What is Back-to-Basics?
There was a period in the history of Alcoholics Anonymous when the program produced an estimated 75% recovery rate from alcoholism. This was unheard of at the time. The phenomenal success rate of the early AA members was due to a simple format that was used in those days to enable beginners to take all 12 steps in 4 meetings. This format could be used right away. It enabled them to quickly receive the help they needed via a life-changing spiritual awakening. Back then, if you had a drinking problem, you could telephone Alcoholics Anonymous for help and AA would respond by sending two people out to see you. Here is what these ex-problem drinkers would do for the person suffering:
They would talk about their personal experiences with alcohol and how they found a way out
They would tell the newcomer that, as part of their recovery, they try to be of service to others
The newcomer would be assigned a sponsor whose responsibility it is to accompany the newcomer to Alcoholics Anonymous Beginner’s Meetings
The newcomer would then take all Twelve Steps in one month.
The new comer's life changes, and the desire to drink leaves them. Many never drank again.

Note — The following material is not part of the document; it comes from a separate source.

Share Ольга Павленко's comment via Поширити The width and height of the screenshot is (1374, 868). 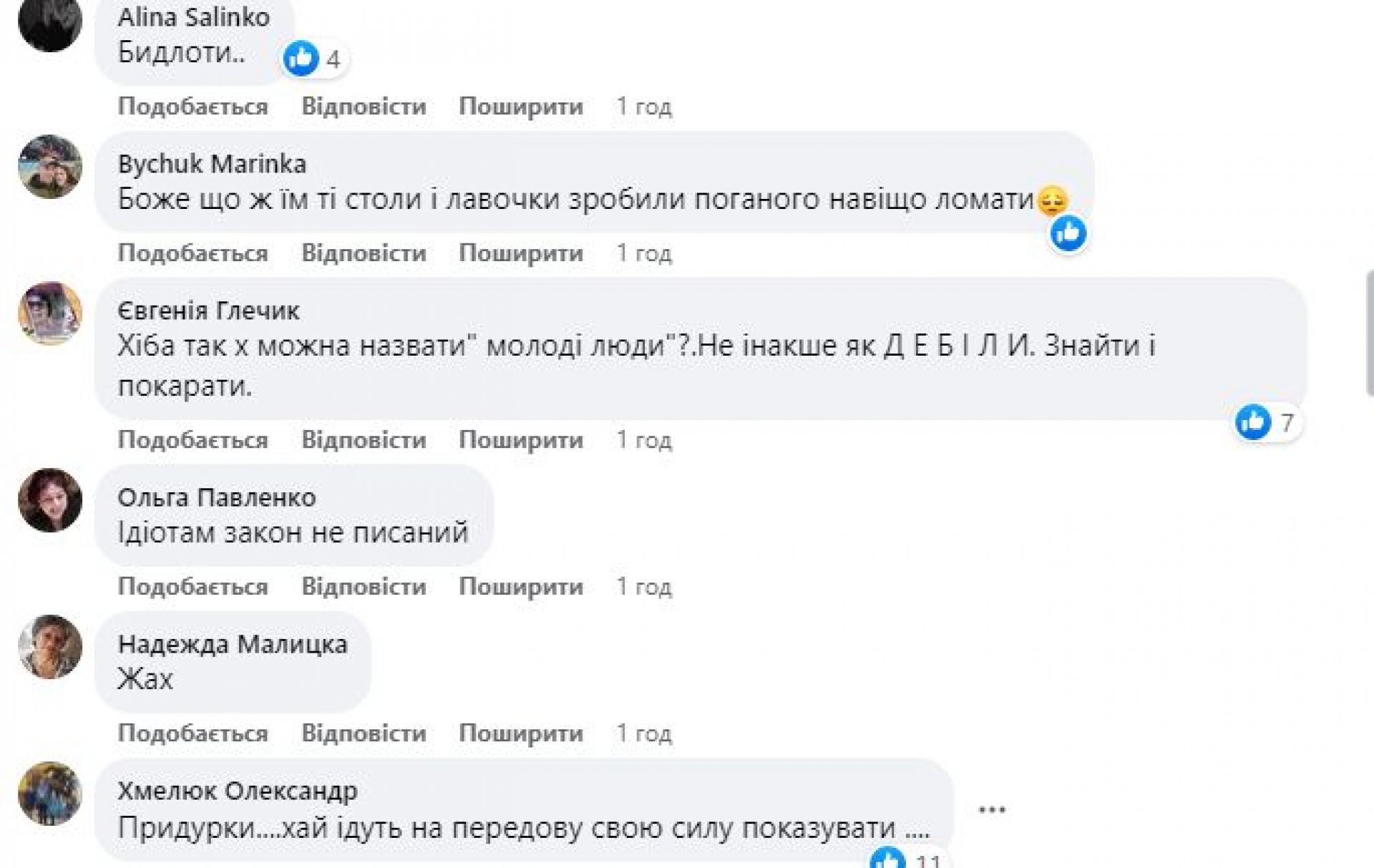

AA’s remarkable recovery rate during the 1940s was due, in large part, to these Back-to-Basics Beginners Meetings. For many thousands of alcoholics, the Beginner’s Meetings became “the foundation stone of their recovery.”
The book we are reading from is our textbook for recovery. This is the only book we will use during these sessions, except for an occasional reference to an AA pamphlet, newsletter article, or source material used to write the Big Book, and one other article by a psychologist about media addiction.
The “Big Book” was first published in April 1939. It was written by several of the first 100 men to recover from alcoholism. Since then, alcoholics and addicts of all kinds have used this book as a program of recovery. We in Media Addicts Anonymous are here to pass on the AA program as written and practiced by the early members so that you too can recover from media addiction.
These type of Beginners’ Meetings began in the early 1940’s when AA started growing so rapidly it became impossible for the older members to individually take new prospects through the Steps. The sessions were formalized in a September 1944 pamphlet titled Alcoholics Anonymous – An Interpretation of our Twelve Steps, published by the Washington, D.C. Group. The preface to the pamphlet contains the following:
“These meetings are held for the purpose of acquainting both the old and new members with the 12 steps upon which our program is based.So that all twelve steps may be covered in a minimum amount of time, they are divided into four classifications, and one [session] will be devoted to each of the four subdivisions.”
Our purpose for these four month sessions are to provide a safe, structured environment where participants learn the principles of recovery, take the Twelve Steps, and have a life-changing spiritual experience.